— somaya langley (@criticalsenses) September 12, 2017
Last week I was lucky enough to be able to attend the PASIG 2017 (Preservation and Archiving Special Interest Group) conference, held at the Oxford University Museum of Natural History, where over the course of three days the digital preservation community connected to share, experiences, tools, successes and mishaps.
The story of one such mishap came from Eduardo del Valle, Head of the Digitization and Open Access Unit at the University of the Balearic Islands (UIB), in his presentation titled “Sharing my loss to protect your data: A story of unexpected data loss and how to do real preservation”. In 2013 the digitisation and digital preservation workflow pictured below was set up by the IT team at UIB.
Del Valle was told this was a reliable system, with fast retrieval. However, he found this was not the case, with slow retrieval and the only means of organisation consisting of an excel spreadsheet used to contain the storage locations of the data.

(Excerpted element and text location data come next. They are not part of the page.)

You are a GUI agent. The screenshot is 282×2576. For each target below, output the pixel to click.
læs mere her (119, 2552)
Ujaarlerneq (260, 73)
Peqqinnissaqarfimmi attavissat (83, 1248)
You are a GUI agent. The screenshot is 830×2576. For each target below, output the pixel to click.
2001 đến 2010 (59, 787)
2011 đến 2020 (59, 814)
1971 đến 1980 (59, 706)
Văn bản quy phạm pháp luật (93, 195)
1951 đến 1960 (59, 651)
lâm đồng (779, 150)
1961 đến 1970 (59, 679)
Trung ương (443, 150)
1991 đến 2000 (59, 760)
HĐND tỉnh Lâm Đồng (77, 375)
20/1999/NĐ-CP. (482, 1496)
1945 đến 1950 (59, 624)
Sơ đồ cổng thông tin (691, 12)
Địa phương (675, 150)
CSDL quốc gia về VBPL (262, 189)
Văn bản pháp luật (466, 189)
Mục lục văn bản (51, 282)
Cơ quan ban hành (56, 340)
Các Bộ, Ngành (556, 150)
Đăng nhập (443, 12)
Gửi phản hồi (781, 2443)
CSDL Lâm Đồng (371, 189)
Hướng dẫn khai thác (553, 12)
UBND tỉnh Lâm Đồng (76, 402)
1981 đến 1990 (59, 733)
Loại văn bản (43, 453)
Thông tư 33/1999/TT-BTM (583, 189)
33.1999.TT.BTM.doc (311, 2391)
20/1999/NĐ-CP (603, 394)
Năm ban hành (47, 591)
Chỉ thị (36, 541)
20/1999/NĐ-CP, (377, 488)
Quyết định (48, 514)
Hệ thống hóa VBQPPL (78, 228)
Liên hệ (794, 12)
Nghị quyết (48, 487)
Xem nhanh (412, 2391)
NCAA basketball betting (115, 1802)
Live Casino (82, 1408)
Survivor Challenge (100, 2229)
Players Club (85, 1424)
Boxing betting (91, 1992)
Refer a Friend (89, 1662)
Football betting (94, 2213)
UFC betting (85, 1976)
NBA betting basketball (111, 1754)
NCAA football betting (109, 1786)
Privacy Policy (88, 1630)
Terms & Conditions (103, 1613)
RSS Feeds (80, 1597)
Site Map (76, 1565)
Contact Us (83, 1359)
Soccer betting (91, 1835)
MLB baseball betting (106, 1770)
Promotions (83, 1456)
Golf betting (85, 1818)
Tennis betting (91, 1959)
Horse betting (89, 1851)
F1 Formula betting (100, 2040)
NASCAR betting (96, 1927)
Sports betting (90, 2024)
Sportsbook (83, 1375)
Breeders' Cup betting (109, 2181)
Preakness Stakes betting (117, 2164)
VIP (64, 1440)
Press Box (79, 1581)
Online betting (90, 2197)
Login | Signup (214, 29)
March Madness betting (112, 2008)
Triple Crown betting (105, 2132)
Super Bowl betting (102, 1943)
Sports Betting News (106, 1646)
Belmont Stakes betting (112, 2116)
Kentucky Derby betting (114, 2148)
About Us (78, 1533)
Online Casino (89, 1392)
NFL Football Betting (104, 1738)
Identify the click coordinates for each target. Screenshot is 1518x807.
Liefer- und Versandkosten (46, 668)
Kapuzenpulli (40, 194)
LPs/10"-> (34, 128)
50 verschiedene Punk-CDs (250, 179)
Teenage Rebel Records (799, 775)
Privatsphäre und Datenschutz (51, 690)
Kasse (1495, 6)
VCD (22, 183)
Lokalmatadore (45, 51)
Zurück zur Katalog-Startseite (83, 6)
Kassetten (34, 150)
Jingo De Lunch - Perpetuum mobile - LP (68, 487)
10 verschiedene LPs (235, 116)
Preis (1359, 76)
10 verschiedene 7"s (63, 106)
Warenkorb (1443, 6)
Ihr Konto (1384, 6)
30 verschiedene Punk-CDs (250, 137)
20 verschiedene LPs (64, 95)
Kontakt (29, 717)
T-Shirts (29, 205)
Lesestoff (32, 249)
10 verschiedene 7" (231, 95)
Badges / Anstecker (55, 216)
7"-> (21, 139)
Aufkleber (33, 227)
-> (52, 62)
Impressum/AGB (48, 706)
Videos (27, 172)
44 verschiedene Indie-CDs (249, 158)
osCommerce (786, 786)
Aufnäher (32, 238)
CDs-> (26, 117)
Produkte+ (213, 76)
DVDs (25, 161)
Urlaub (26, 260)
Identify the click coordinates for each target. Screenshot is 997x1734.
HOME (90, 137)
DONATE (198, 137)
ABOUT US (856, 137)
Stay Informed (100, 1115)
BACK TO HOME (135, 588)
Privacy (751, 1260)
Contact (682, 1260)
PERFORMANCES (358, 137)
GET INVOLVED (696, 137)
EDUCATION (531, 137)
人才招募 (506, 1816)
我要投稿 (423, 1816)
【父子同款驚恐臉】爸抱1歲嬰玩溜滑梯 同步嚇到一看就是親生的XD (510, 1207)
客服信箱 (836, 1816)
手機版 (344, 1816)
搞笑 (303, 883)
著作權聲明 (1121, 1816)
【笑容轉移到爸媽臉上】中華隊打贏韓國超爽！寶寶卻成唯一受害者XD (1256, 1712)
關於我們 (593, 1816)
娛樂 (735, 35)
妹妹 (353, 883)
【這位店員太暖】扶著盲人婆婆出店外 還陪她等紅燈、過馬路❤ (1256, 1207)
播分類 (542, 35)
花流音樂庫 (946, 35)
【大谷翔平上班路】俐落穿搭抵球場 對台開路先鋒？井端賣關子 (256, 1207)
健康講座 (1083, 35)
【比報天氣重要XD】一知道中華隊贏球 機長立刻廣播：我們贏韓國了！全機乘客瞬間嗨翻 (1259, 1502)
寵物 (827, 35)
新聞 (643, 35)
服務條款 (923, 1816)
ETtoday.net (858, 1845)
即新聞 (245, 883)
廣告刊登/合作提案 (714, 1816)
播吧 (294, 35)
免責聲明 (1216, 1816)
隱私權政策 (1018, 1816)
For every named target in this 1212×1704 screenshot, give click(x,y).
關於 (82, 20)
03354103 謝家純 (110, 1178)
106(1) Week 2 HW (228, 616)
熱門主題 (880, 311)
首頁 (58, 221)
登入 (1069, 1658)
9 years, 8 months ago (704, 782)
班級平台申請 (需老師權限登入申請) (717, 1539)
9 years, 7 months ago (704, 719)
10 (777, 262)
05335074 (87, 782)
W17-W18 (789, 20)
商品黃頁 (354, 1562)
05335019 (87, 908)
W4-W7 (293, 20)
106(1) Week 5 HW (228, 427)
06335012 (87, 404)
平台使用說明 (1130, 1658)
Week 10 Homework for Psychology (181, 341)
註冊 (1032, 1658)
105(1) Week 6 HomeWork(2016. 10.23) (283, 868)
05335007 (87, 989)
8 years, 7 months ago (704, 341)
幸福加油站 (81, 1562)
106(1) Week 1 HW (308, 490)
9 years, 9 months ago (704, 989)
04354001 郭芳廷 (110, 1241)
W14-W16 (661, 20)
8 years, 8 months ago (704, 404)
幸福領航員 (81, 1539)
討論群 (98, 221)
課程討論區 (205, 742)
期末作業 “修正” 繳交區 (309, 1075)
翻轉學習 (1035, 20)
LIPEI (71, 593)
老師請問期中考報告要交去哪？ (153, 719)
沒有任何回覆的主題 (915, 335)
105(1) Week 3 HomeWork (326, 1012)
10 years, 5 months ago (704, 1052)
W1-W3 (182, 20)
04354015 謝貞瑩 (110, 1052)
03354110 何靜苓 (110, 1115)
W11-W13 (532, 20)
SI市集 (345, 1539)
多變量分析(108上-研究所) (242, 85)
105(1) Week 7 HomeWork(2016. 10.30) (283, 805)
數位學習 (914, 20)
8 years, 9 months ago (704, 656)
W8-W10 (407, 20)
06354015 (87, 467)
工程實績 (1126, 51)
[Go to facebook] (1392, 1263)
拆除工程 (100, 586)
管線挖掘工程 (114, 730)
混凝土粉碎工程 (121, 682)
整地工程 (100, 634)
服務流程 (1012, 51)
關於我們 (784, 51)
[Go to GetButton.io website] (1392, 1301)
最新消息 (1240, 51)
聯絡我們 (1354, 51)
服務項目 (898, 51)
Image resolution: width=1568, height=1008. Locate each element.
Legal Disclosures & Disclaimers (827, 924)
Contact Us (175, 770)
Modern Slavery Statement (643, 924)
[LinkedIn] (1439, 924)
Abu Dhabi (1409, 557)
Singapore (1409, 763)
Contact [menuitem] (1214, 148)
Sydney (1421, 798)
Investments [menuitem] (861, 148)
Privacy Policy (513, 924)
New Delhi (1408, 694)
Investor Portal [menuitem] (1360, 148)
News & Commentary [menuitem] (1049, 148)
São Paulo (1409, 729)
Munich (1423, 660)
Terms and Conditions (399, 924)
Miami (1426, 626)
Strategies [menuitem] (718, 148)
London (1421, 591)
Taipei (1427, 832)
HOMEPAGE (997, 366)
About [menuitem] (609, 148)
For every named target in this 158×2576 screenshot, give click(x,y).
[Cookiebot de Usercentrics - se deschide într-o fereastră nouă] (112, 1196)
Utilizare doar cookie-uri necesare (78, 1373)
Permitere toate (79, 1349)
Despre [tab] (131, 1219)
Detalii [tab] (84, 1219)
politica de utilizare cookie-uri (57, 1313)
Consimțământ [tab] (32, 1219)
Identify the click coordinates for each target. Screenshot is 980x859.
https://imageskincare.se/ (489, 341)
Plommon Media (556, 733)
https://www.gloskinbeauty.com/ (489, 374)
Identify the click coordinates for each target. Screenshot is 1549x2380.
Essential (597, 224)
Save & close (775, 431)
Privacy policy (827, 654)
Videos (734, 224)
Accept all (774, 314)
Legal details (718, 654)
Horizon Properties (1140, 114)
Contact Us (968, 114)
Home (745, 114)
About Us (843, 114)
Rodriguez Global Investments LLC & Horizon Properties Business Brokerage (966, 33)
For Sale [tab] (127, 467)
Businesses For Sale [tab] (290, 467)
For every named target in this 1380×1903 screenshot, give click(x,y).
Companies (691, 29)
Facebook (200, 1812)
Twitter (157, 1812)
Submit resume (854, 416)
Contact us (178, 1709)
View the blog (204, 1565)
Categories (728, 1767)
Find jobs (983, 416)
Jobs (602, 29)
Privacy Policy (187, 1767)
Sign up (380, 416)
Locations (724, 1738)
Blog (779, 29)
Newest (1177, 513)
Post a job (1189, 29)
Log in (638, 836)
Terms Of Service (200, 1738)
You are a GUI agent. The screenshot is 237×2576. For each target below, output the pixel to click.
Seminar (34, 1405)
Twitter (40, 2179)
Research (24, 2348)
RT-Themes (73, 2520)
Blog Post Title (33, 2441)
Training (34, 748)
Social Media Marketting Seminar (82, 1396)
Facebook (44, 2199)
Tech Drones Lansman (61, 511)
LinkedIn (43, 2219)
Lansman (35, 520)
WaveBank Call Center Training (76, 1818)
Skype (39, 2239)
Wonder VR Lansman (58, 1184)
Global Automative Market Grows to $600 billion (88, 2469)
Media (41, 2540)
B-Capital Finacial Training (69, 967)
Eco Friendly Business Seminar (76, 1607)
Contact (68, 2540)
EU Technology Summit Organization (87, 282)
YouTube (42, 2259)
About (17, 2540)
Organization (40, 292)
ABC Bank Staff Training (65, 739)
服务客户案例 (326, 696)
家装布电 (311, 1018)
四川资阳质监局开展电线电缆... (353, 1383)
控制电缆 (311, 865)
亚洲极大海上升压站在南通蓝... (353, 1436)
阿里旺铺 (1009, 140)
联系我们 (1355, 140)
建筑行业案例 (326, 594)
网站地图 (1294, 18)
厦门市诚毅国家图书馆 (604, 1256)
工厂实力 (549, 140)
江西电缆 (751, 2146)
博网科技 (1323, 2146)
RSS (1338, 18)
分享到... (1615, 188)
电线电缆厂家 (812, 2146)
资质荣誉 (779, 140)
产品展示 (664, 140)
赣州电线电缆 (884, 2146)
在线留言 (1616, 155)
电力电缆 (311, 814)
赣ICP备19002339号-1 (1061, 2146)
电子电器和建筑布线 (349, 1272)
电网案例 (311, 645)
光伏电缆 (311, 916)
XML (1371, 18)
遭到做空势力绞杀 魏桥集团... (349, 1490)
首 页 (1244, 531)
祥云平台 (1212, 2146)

In order to assess their situation they used the NDSA Levels of Digital Preservation, a tiered set of recommendations on how organisations should build their digital preservation activities, developed by the National Digital Stewardship Alliance (NDSA) in 2012. The guidelines are organised into five functional areas that lie at the centre of digital preservation:
- Storage and geographic location
- File fixity and data integrity
- Information security
- File formats
These five areas then have four columns (Levels 1-4) which set tiered recommendations of action, from Level 1 being the least an organisation should do, to Level 4 being the most an organisation can do. You can read the original paper on the NDSA Levels here.
The slide below shows the extent to which the University met the NDSA Levels. They found there was an urgent need for improvement.
“Anything that can go wrong, will go wrong” – Eduardo del Valle
In 2014 the IT team decided to implement a new back up system. While the installation and configuration of the new backup system (B) was completed, the old system (A) remained operative.
On the 14th and 15th November 2014, a backup was created for the digital material generated during the digitisation of 9 rare books from the 14th century in the Tape Backup System (A) and notably, two confirmation emails were received, verifying the success of the backup. By October 2015, all digital data had been migrated from System (A) to the new System (B), spanning UIB projects from 2008-2014.
However, on 4th November 2014, a loss of data was detected…
The files corresponding to the 9 digitised rare books were lost. This loss was detected a year after the initial back up of the 9 books in System A, and therefore the contract for technical assistance had finished. This meant there was no possibility of obtaining financial compensation, if the loss was due to a hardware or software problem. The loss of these files, unofficially dubbed “the X-files”, meant the loss of three months of work and it’s corresponding economic loss. Furthermore, the rare books were in poor condition, and to digitise them again could cause serious damage. Despite a number of theories, the University is yet to receive an explanation for the loss of data.
To combat issues like this, and to enforce best practice in their digital preservation efforts, the University acquired Libsafe, a digital preservation solution offered by Libnova. Libsafe is OAIS and ISO 14.721:2012 compliant, and encompasses advanced metadata management with a built-in ISAD(g) filter, with the possibility to import any custom metadata schema. Furthermore, Libsafe offers fast delivery, format control, storage of two copies in disparate locations, and a built-in catalogue. With the implementation of a standards compliant workflow, the UIB proceeded to meet all four levels of the 5 areas of the NDSA Levels of Digital Preservation.
The ISO 14.721:2012 Space Data and Information Transfer Systems – Open Archival Information System – Reference Model (OAIS) provides a framework for implementing the archival concepts needed for long-term digital preservation and access, and for describing and comparing architectures and operations of existing and future archives, as well as describing roles, processes and methods for long-term preservation.
The use of these standards facilitates the easy access, discovery and sharing of digital material, as well as their long-term preservation. Del Valle’s story of data loss reminds us of the importance of implementing standards-based practices in our own institutions, to minimise risk and maximise interoperability and access, in order to undertake true digital preservation.
With thanks to Eduardo del Valle, University of the Balearic Islands.